Most questions target words with silent letters, double consonants, tricky vowel combinations, or words borrowed from other languages. The exam frequently tests homophones (words that sound alike but spell differently) and words with British vs. American spelling variations. Mastering 200–300 commonly tested words and understanding basic spelling patterns will secure full marks in this section.
Since SSC CHSL does not penalise heavily for negative marking in practice, attempting these questions after eliminating obviously wrong options is usually worth the risk. Build a personal error log of words you consistently misspell during mock tests—these are your high-priority revision items.
Key Concepts
• **Homophones** are the exam's favorite trap. Words like "complement/compliment," "stationary/stationery," "principal/principle" sound identical but have different spellings and meanings. Always confirm meaning before choosing.
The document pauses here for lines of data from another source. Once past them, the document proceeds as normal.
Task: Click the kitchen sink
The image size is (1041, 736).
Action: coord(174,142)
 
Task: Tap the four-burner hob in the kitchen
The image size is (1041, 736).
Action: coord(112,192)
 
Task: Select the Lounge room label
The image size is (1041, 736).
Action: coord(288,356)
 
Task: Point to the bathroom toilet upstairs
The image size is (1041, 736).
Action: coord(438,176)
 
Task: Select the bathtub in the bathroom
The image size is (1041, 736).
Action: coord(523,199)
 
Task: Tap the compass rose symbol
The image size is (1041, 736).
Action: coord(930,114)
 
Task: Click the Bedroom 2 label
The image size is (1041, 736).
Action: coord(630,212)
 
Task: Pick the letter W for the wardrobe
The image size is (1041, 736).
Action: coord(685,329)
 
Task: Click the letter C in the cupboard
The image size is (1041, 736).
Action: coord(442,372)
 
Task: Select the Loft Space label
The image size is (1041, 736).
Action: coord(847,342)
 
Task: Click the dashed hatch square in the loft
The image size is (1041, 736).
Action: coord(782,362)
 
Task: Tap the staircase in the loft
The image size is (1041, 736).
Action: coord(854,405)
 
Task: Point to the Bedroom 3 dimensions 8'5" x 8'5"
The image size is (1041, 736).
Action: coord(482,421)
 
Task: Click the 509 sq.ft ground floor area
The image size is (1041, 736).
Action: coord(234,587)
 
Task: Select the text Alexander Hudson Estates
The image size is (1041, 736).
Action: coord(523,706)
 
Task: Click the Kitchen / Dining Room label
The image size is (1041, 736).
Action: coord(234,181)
• **Silent letters** create confusion. Common patterns: "k" in knife/knee, "b" in doubt/subtle, "gh" in light/caught, "w" in write/wrist, "p" in psychology/receipt. Memorise these families rather than isolated words.
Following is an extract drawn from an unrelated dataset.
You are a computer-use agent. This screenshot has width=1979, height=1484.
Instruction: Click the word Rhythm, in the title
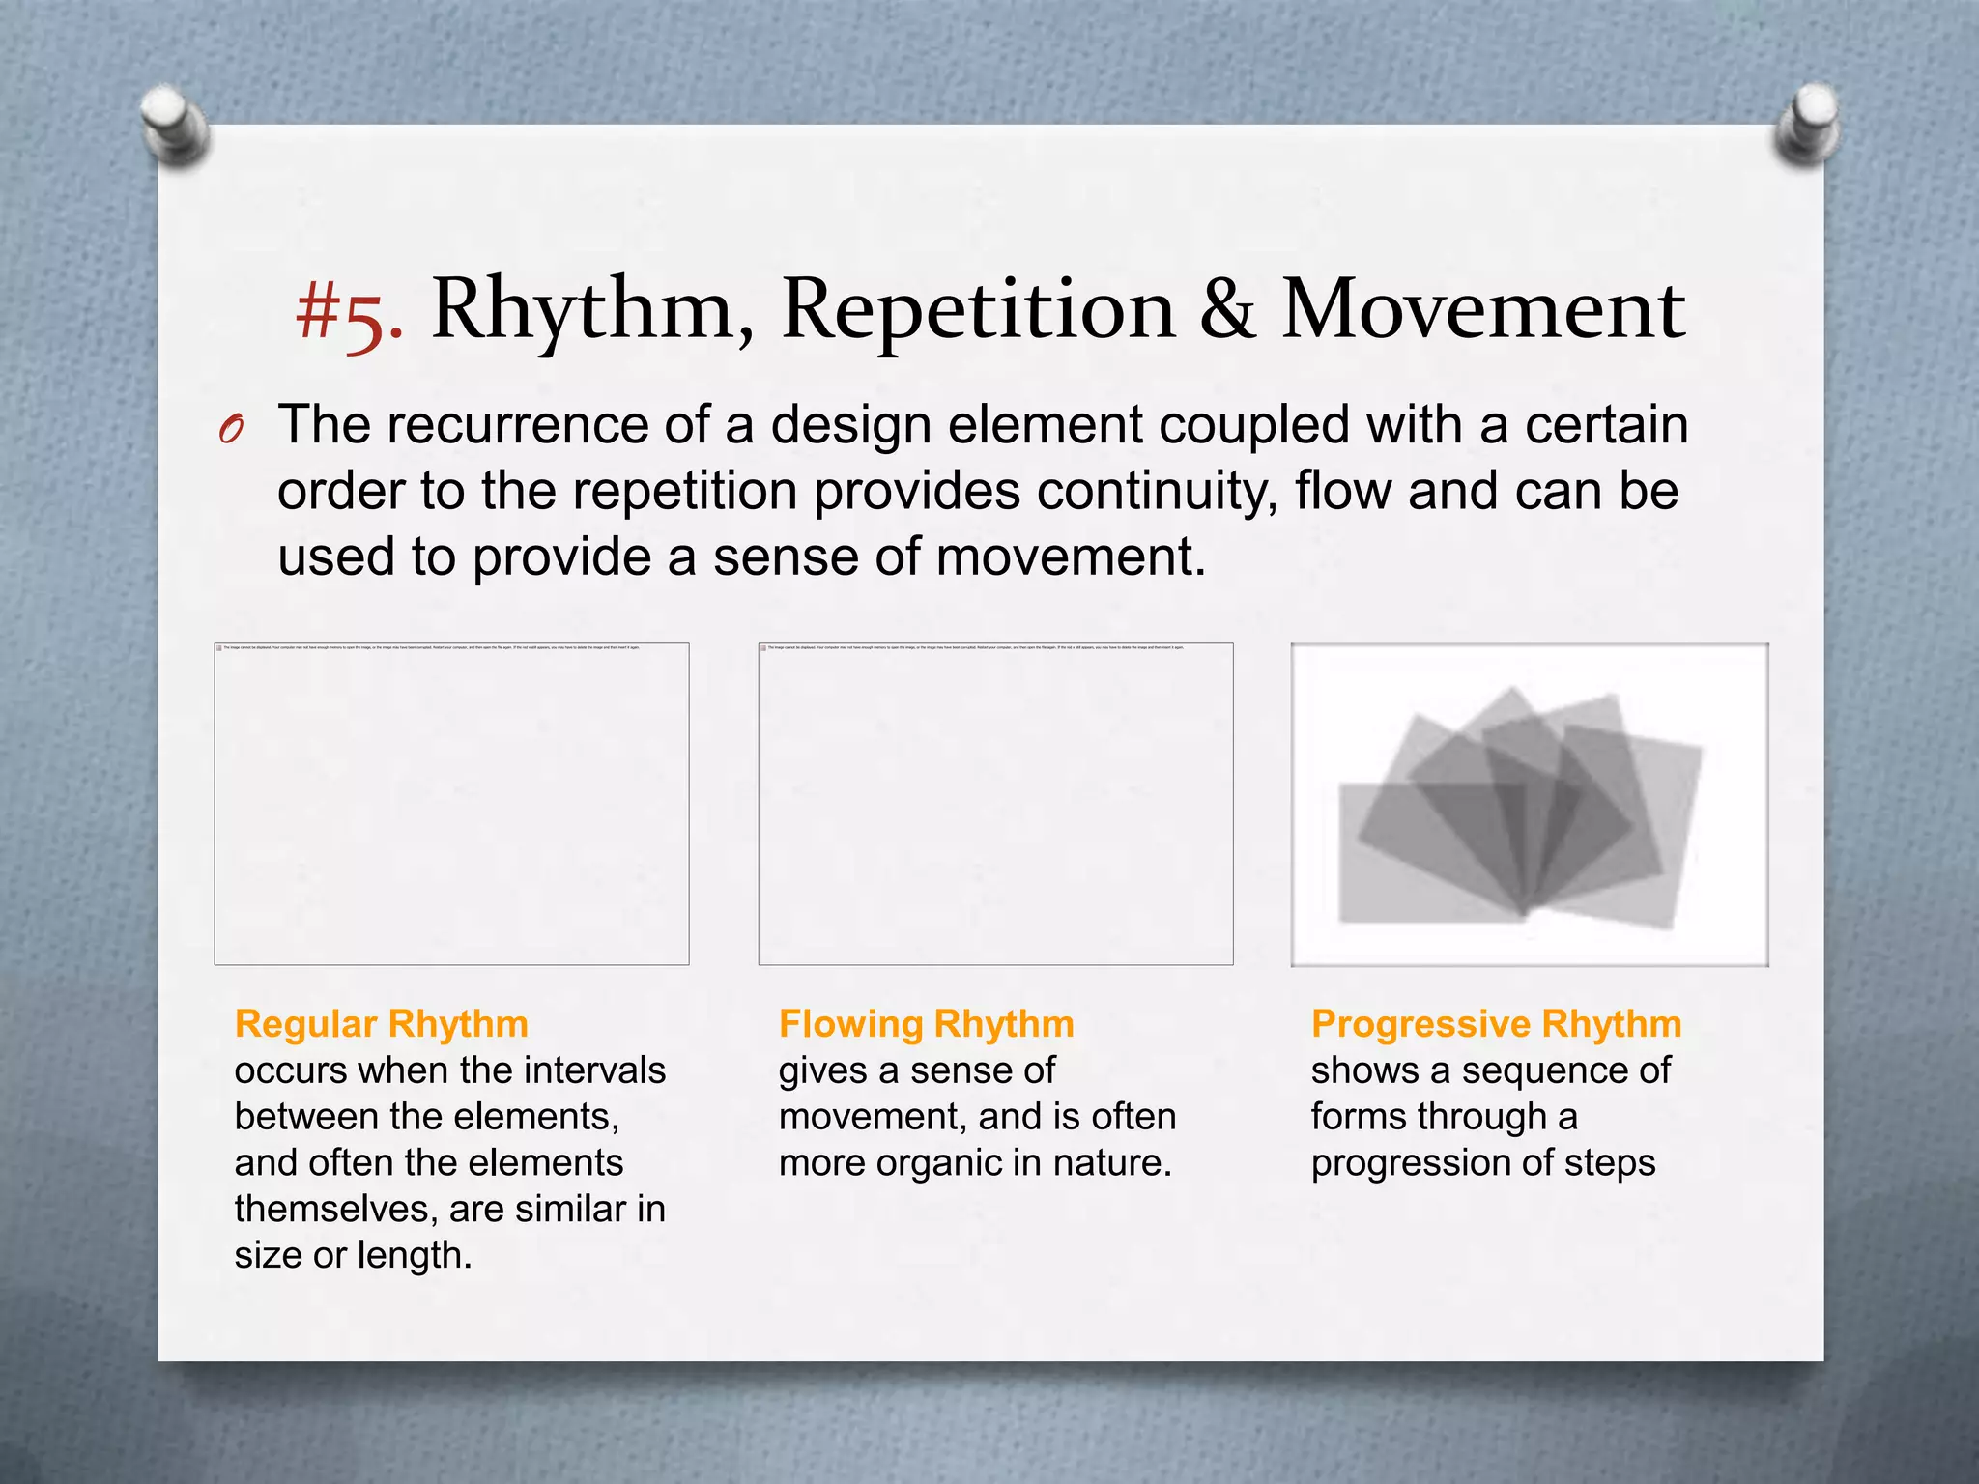(x=591, y=311)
• **Double consonants** are inconsistent in English. Compare "occurring" (double r) vs. "happening" (single p in some forms). British English often doubles consonants where American English does not (travelled vs. traveled).
• **-ible vs. -ance/-ence endings** follow no universal rule. Words like "accessible" (not accessable), "maintenance" (not maintainance), "occurrence" (not occurence) must be memorised individually.
• **British vs. American spellings** both appear in SSC. Centre/center, colour/color, defence/defense are all considered correct. However, the question will ask for "correct spelling," meaning both variants are acceptable unless the question specifies a standard.
• **Words from other languages** retain unusual spellings. French-origin words like "bureau," "restaurant," "questionnaire" and Latin-origin words like "millennium," "vacuum," "curriculum" preserve their original spelling patterns.
• **Prefixes and suffixes** change base words predictably. Adding "un-" doesn't change spelling (unnecessary), but adding "-ly" to words ending in "-l" creates double l (finally). Watch for exceptions like "truly" (not truely).
• **"i before e except after c"** is only 75% reliable. It works for "believe," "piece," "receive," "ceiling" but fails for "weird," "seize," "science," "species." Learn both the rule and its common exceptions.